[Records excerpted from a collection]
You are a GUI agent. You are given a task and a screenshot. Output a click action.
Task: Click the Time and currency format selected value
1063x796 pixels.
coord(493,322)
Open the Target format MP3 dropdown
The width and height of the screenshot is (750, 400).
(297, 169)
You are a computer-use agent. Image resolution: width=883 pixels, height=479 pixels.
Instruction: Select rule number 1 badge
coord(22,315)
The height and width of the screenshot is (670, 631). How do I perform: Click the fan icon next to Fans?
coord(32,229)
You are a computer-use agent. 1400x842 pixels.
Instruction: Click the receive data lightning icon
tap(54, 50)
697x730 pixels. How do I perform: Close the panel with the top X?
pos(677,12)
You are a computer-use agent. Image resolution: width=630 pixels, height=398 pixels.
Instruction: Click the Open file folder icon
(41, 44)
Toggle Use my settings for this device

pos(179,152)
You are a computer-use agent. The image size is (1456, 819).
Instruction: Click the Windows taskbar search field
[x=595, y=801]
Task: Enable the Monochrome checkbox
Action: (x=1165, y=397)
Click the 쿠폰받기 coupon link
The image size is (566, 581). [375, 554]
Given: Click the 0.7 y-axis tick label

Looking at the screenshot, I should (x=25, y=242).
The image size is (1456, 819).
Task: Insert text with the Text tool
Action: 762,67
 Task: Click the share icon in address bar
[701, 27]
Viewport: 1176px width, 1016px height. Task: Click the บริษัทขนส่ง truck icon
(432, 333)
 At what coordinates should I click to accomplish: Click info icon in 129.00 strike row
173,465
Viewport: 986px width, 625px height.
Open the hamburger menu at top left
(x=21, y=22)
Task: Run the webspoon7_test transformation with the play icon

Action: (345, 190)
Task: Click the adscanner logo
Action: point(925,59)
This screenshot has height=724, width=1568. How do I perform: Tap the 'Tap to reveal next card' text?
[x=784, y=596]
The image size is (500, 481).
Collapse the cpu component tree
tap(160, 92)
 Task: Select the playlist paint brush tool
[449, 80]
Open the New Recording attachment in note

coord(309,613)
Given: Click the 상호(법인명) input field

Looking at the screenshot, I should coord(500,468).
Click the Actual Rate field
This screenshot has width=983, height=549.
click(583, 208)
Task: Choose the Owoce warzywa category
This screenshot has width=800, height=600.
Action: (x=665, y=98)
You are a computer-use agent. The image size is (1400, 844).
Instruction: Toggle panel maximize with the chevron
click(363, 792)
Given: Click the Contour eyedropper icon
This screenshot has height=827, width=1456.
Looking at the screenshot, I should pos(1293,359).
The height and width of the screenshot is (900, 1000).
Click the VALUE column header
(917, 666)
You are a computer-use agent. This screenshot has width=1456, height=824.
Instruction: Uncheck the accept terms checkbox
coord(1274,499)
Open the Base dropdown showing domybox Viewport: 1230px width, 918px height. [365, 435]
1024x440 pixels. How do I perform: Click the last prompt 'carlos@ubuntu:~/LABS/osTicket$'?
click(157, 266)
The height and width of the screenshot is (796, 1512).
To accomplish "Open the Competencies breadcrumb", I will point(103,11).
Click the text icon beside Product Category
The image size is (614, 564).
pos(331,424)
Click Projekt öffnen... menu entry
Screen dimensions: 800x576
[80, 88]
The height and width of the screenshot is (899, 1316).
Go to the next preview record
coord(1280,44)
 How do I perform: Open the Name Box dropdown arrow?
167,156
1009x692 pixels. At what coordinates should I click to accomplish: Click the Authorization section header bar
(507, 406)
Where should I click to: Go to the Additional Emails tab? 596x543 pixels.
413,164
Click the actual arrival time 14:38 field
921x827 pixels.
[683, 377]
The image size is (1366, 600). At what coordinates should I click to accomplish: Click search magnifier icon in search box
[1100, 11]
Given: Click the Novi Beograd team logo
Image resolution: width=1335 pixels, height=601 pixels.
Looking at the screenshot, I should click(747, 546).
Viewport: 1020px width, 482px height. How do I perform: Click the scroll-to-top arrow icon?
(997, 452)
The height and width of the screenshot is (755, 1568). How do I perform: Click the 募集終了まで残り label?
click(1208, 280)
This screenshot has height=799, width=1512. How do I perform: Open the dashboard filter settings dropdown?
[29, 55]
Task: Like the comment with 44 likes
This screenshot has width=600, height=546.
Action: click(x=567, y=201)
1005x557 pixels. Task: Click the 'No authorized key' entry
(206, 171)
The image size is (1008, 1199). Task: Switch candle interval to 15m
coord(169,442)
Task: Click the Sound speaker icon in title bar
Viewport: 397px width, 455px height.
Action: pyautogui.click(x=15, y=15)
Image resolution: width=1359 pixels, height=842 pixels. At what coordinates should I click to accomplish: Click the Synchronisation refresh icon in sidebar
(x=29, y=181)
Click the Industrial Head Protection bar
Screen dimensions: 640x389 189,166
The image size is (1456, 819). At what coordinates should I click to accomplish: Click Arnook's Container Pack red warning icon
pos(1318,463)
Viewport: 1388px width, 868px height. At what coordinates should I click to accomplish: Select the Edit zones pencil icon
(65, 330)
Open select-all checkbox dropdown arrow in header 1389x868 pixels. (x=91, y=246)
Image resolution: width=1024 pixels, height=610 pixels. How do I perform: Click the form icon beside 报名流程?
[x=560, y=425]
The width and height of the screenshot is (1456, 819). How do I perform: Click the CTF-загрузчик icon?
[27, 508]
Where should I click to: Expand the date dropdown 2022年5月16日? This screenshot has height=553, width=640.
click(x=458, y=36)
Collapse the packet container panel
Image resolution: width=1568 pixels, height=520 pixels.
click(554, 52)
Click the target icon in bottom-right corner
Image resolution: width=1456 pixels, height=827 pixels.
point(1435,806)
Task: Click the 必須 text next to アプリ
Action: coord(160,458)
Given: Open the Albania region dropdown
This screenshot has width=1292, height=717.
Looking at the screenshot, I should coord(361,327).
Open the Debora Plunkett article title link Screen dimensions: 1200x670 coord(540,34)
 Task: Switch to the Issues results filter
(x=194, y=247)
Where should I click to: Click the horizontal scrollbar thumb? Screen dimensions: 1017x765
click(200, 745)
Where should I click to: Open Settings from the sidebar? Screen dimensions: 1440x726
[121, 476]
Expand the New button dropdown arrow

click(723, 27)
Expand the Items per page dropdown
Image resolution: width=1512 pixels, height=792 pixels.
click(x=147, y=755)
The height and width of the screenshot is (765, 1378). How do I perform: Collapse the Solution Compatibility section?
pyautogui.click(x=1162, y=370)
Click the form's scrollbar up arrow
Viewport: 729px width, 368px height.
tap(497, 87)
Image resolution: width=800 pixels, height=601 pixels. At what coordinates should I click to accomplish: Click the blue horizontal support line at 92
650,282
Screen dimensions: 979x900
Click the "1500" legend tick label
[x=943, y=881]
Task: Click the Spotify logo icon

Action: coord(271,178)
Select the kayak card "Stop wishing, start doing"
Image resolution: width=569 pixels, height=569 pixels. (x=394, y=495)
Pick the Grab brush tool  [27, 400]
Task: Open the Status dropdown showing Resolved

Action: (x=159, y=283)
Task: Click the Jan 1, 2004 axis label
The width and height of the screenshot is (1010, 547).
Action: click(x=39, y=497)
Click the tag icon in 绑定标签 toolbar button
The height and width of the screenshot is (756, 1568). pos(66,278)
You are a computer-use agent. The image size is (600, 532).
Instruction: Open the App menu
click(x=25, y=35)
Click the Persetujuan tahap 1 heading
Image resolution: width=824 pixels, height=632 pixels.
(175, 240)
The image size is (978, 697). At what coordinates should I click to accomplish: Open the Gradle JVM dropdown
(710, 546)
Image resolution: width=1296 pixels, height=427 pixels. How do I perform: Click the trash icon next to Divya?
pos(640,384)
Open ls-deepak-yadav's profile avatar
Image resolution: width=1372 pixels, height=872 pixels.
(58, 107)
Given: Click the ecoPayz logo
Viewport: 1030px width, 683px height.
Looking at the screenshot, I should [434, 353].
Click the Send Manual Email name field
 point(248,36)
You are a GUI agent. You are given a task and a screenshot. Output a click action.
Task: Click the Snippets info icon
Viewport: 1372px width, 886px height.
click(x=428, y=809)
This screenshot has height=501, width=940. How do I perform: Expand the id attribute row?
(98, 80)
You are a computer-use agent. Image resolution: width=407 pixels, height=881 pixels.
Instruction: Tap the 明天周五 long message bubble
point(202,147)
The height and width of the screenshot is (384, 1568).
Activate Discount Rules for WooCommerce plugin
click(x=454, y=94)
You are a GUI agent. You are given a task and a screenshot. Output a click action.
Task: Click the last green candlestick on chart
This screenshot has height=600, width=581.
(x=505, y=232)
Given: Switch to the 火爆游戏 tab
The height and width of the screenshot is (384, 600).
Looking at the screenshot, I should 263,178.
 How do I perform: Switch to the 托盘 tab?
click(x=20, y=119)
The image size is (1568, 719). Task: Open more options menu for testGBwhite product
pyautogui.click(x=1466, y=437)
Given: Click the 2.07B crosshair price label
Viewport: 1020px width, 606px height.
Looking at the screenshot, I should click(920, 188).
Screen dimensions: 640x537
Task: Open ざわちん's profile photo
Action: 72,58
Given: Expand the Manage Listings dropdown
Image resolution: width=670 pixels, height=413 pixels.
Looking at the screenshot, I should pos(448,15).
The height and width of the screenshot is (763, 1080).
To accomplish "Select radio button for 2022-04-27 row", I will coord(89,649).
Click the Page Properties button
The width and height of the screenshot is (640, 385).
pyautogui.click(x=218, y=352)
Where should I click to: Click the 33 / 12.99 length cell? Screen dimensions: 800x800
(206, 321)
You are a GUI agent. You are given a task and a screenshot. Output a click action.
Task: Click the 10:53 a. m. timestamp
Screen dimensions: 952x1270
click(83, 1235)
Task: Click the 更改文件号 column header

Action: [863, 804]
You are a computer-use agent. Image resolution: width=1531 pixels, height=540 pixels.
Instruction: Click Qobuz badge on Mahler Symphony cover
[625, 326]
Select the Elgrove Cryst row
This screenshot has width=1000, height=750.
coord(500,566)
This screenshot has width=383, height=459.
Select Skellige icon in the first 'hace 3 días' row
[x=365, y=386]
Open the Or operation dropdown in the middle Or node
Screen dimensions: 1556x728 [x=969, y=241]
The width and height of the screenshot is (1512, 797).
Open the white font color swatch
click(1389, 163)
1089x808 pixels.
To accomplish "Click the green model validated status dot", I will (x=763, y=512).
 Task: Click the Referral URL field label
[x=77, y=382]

== The problem ==
Please repeat the lines of the material above, starting at the line that contains "You are a computer-use agent. Image resolution: width=883" and ending at the line that contains "coord(32,229)", with both of those lines included.

== The answer ==
You are a computer-use agent. Image resolution: width=883 pixels, height=479 pixels.
Instruction: Select rule number 1 badge
coord(22,315)
The height and width of the screenshot is (670, 631). How do I perform: Click the fan icon next to Fans?
coord(32,229)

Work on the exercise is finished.